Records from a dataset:
★ ★ ★ ★ ★ ★ ★

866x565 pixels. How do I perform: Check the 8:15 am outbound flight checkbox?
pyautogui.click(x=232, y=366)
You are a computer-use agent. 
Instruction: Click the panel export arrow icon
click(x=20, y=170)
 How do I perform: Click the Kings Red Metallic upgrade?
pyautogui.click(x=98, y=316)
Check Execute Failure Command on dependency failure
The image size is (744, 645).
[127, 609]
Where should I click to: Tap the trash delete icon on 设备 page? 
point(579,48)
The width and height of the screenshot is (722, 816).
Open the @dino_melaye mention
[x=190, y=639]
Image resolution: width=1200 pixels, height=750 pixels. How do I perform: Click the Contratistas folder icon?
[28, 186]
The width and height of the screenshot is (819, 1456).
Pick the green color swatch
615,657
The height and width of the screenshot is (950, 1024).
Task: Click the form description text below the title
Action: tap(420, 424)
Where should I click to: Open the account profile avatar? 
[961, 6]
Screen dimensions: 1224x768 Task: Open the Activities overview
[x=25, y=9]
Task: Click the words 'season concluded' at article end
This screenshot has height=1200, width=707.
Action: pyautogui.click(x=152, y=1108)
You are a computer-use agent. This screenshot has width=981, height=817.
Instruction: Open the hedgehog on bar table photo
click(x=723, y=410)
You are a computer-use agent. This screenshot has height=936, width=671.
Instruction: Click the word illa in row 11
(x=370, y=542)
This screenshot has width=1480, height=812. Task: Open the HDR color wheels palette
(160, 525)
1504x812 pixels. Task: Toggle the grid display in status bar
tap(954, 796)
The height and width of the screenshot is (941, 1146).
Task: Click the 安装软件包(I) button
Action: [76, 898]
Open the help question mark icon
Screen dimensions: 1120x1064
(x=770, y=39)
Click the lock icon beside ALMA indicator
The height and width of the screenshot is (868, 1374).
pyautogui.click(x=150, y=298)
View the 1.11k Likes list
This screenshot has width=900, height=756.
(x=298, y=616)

★ ★ ★ ★ ★ ★ ★

### What you need to do
Starting at the line with "Instruction: Click the word illa in row 11", copy every line down to the last one above, exactly as written and with nothing else.

### Written response
Instruction: Click the word illa in row 11
(x=370, y=542)
This screenshot has width=1480, height=812. Task: Open the HDR color wheels palette
(160, 525)
1504x812 pixels. Task: Toggle the grid display in status bar
tap(954, 796)
The height and width of the screenshot is (941, 1146).
Task: Click the 安装软件包(I) button
Action: [76, 898]
Open the help question mark icon
Screen dimensions: 1120x1064
(x=770, y=39)
Click the lock icon beside ALMA indicator
The height and width of the screenshot is (868, 1374).
pyautogui.click(x=150, y=298)
View the 1.11k Likes list
This screenshot has width=900, height=756.
(x=298, y=616)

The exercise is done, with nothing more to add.